Items from a dataset
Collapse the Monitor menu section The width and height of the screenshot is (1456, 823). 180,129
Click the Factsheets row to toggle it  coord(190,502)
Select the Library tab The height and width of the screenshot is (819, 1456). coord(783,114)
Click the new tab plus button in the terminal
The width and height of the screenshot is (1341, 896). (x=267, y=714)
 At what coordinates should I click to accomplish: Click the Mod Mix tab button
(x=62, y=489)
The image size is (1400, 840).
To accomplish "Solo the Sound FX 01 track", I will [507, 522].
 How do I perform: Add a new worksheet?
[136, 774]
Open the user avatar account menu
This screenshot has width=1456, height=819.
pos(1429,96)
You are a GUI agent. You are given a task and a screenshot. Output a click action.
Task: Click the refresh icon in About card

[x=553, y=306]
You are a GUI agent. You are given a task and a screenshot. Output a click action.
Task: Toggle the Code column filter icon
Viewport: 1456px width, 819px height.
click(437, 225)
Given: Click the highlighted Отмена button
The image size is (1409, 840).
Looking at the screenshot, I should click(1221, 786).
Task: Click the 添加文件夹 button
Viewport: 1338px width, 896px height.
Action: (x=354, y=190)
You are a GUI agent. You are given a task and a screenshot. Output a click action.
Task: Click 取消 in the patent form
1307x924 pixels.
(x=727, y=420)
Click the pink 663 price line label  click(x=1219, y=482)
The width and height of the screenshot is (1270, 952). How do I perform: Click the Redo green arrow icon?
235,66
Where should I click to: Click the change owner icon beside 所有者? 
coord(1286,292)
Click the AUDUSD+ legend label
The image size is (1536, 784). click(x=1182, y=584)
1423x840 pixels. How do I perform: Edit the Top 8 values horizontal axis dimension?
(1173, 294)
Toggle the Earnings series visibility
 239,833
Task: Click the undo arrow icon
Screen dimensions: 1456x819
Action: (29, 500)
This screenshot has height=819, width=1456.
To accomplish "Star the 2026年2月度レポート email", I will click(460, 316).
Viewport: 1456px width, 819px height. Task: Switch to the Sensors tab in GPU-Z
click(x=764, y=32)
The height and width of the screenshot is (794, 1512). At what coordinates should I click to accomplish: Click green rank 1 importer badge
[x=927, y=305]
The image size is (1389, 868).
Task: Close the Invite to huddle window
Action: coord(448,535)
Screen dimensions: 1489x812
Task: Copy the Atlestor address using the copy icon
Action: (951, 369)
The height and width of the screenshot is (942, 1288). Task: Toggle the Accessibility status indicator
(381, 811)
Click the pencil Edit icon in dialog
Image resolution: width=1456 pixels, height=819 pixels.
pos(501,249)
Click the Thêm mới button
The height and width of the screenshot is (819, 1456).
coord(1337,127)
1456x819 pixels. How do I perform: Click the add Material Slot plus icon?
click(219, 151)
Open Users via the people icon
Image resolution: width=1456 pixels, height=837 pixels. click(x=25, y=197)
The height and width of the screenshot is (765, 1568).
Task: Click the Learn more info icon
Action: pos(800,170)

__Activity__: All of the data above should be duplicated exactly.

__Completed exercise__:
Collapse the Monitor menu section The width and height of the screenshot is (1456, 823). 180,129
Click the Factsheets row to toggle it  coord(190,502)
Select the Library tab The height and width of the screenshot is (819, 1456). coord(783,114)
Click the new tab plus button in the terminal
The width and height of the screenshot is (1341, 896). (x=267, y=714)
 At what coordinates should I click to accomplish: Click the Mod Mix tab button
(x=62, y=489)
The image size is (1400, 840).
To accomplish "Solo the Sound FX 01 track", I will [507, 522].
 How do I perform: Add a new worksheet?
[136, 774]
Open the user avatar account menu
This screenshot has width=1456, height=819.
pos(1429,96)
You are a GUI agent. You are given a task and a screenshot. Output a click action.
Task: Click the refresh icon in About card

[x=553, y=306]
You are a GUI agent. You are given a task and a screenshot. Output a click action.
Task: Toggle the Code column filter icon
Viewport: 1456px width, 819px height.
click(437, 225)
Given: Click the highlighted Отмена button
The image size is (1409, 840).
Looking at the screenshot, I should click(1221, 786).
Task: Click the 添加文件夹 button
Viewport: 1338px width, 896px height.
Action: (x=354, y=190)
You are a GUI agent. You are given a task and a screenshot. Output a click action.
Task: Click 取消 in the patent form
1307x924 pixels.
(x=727, y=420)
Click the pink 663 price line label  click(x=1219, y=482)
The width and height of the screenshot is (1270, 952). How do I perform: Click the Redo green arrow icon?
235,66
Where should I click to: Click the change owner icon beside 所有者? 
coord(1286,292)
Click the AUDUSD+ legend label
The image size is (1536, 784). click(x=1182, y=584)
1423x840 pixels. How do I perform: Edit the Top 8 values horizontal axis dimension?
(1173, 294)
Toggle the Earnings series visibility
 239,833
Task: Click the undo arrow icon
Screen dimensions: 1456x819
Action: (29, 500)
This screenshot has height=819, width=1456.
To accomplish "Star the 2026年2月度レポート email", I will click(460, 316).
Viewport: 1456px width, 819px height. Task: Switch to the Sensors tab in GPU-Z
click(x=764, y=32)
The height and width of the screenshot is (794, 1512). At what coordinates should I click to accomplish: Click green rank 1 importer badge
[x=927, y=305]
The image size is (1389, 868).
Task: Close the Invite to huddle window
Action: coord(448,535)
Screen dimensions: 1489x812
Task: Copy the Atlestor address using the copy icon
Action: (951, 369)
The height and width of the screenshot is (942, 1288). Task: Toggle the Accessibility status indicator
(381, 811)
Click the pencil Edit icon in dialog
Image resolution: width=1456 pixels, height=819 pixels.
pos(501,249)
Click the Thêm mới button
The height and width of the screenshot is (819, 1456).
coord(1337,127)
1456x819 pixels. How do I perform: Click the add Material Slot plus icon?
click(219, 151)
Open Users via the people icon
Image resolution: width=1456 pixels, height=837 pixels. click(x=25, y=197)
The height and width of the screenshot is (765, 1568).
Task: Click the Learn more info icon
Action: pos(800,170)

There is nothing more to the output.